(Dataset entries)
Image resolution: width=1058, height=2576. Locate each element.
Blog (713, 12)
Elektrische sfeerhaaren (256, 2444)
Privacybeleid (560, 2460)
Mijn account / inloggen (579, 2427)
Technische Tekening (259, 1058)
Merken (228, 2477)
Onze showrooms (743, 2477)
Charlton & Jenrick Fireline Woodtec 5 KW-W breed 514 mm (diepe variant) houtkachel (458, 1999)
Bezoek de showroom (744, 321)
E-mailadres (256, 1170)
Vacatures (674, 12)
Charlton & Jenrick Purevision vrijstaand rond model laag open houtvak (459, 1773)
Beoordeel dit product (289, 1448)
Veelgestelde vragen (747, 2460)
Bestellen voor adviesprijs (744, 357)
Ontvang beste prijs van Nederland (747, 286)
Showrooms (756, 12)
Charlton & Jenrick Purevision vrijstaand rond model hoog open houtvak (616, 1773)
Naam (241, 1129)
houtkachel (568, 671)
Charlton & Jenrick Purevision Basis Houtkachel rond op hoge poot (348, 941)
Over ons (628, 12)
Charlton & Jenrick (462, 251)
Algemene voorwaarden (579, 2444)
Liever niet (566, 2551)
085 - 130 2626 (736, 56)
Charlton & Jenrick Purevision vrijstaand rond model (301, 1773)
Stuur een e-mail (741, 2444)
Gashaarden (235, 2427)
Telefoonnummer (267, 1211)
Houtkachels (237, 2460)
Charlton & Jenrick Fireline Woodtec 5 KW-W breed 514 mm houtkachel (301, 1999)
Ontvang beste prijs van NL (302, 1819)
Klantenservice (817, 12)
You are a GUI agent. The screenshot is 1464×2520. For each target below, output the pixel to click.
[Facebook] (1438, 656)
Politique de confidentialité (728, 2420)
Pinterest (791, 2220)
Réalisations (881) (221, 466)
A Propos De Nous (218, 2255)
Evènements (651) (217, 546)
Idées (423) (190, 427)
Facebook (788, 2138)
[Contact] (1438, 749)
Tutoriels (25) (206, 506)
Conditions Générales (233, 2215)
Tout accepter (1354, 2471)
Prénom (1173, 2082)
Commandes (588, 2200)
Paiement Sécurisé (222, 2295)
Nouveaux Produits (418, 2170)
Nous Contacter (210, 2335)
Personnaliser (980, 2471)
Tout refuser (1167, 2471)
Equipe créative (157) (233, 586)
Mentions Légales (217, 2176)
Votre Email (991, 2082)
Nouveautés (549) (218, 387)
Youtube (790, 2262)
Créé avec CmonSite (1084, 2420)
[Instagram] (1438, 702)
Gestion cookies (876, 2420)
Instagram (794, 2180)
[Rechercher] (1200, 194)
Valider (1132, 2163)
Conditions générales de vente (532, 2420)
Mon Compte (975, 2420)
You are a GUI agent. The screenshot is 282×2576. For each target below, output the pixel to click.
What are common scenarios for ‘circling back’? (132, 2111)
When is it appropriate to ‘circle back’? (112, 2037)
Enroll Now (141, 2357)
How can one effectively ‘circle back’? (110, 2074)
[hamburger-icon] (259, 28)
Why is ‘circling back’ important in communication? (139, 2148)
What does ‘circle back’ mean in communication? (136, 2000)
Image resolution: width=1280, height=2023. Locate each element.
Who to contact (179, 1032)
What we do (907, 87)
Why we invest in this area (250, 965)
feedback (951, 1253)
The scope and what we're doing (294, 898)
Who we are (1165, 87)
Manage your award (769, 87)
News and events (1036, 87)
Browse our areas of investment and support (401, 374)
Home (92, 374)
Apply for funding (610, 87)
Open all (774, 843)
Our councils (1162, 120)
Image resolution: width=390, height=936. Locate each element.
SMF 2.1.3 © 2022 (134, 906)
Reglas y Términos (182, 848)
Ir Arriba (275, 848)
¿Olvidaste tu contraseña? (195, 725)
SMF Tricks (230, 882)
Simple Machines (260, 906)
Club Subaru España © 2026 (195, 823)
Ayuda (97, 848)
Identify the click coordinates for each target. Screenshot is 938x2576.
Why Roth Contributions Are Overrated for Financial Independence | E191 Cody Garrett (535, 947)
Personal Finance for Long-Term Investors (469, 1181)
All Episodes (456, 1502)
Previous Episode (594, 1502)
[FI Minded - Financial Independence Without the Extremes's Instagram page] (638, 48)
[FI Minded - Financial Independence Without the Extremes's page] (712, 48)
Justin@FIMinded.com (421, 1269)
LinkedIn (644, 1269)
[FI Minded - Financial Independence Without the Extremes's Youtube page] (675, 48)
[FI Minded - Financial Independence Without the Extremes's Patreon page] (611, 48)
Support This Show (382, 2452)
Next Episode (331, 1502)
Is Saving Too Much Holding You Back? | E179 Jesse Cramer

Instructions for the task:
From the data above, copy out every line with the string "Youtube" in it.

Response box:
Youtube (790, 2262)
[FI Minded - Financial Independence Without the Extremes's Youtube page] (675, 48)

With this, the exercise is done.